I am interested in hearing about different options/mechanisms available to allow a deployment using Sensu and influxdb for storing metrics data to scale well, and also if our particular situation warrants additional resources, further customizations etc. First, here is some background about our use of Sensu:
We are using Sensu to monitor around 80 production servers, each of which is running about 15-20 checks. The Sensu server, rabbitmq and redis components are all running on dedicated different machines (VMs). The VM hosting the Sensu server has 4 cores and 8GB of RAM. When we first deployed the system, the focus was on getting the system up and running and ensuring that the monitoring system could provide timely notifications for any conditions of interest. For the checks, we took what met our requirements from the Sensu open source code base, and wrote some of our own checks to cover any gaps. We had also planned an influx deployment in the future, but for the initial deployment, we just took a few (CPU, RAM, disk, vmstat, interface stats) of the standard Sensu metrics Ruby scripts available in github and used them for gathering data from all the client nodes once every 10 minutes, just logging this data to text files on the server. This is obviously not very useful, other than showing us that the Sensu server VM can handle this load without a problem. So far, this system has run relatively well, and we have not had any significant issues to deal with, except perhaps on the UI and usability side (that’s a subject for another thread, though).
For the next phase, we wanted to use influxdb for storing metrics data and use Grafana for providing dashboards of interest. We found that the raw metrics data being provided by the stock Ruby scripts was not very useful for visualization, so we modified some of the metrics checks and also wrote our own handler (in Python) to log the data to influxdb. We also increased the interval at which we were gathering the metrics data from once every 10 minutes (which was not very useful to begin with) to once evey 60 seconds (one minute). We created some dashboards based on this data in Grafana and tested this out in a lab setup of about 30 nodes, and everything seemed to work fine. So far, so good.

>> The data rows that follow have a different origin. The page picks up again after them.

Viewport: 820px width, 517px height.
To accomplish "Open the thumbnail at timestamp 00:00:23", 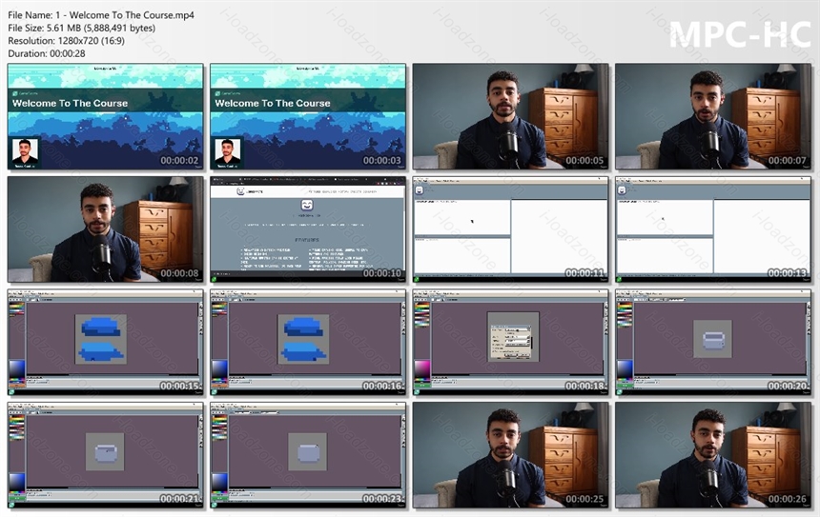I will pyautogui.click(x=307, y=455).
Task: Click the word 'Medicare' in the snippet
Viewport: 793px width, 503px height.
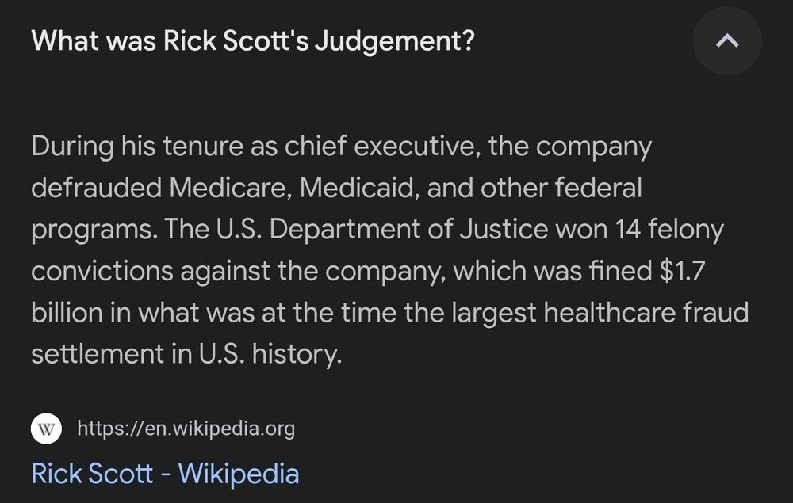Action: 230,188
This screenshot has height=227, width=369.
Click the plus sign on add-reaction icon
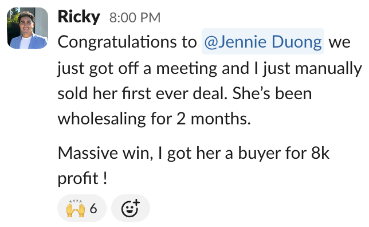[136, 203]
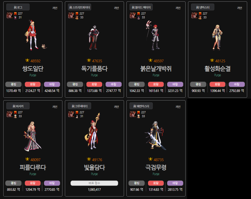Click the crown fame icon beside 48597
The image size is (251, 199).
pyautogui.click(x=151, y=60)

However, when we deployed these changes in the production environment, we found that the CPU utilization on the Sensu server was fairly high (>70%) for sustained periods of time, and that the server was not able to keep up with the metrics data that was being generated by the clients. We found that the bulk of the CPU resources were being used up in writing the data to influx database, and that there was significant delay in having this data show up in the database after the server had received it from the clients. We also found that this led to delay in processing check data from clients; for instance, we found that the email alerts were not being generated promptly by the server in case a client reported an error condition based on the Sensu check that it ran. Based on these observations, we reverted the metrics collection interval back to 600 seconds (10 minutes) from the new value of 60 seconds (1 minute), and this addressed all the issues I described above. This makes it clear that the problem is that the Sensu server was not able to process all the metrics data that was being sent to it by the clients.
At this point, I would like to understand what our options are in order to get this to work properly. A few things come to mind:
Add more CPU cores to the Sensu master VM, or maybe add another Sensu server on a different machine, to give the Sensu server the processing power it needs to handle the extra processing of metrics data. This may be the easiest thing to do in the short term, but it does not really address any of the fundamental issues we have seen here, and is at best a short term measure. Before I make this recommendation to my team, I would like to evaluate what our options are first.
From what I have been able to read so far, it appears that the poor performance of influxdb writes is a relatively well-known cause for scaling problems. Is this correct? If so, what can be done to fix this? Are there any examples of how to address this if this is indeed the issue?
Is there some data available about scaling using influxdb and Sensu? How can I determine if the existing resources allocated for the Sensu server VM are sufficient? Also, how can I size my server resources to ensure that they are adequate to handle the data being generated by a specific number of clients?
Ideally, I would like to implement a solution that does not require a lot of new development on our side to address this issue. One of our design goals is to be flexible and allow for more data to be collected in future if necessary. Is this possible using existing tools?
I would be very interested in hearing what the folks here have to say about this. I am sure this topic has come up before, so I apologize if I have missed something; I have not had a chance to go through related messages on this issue.
Thanks in advance for any help!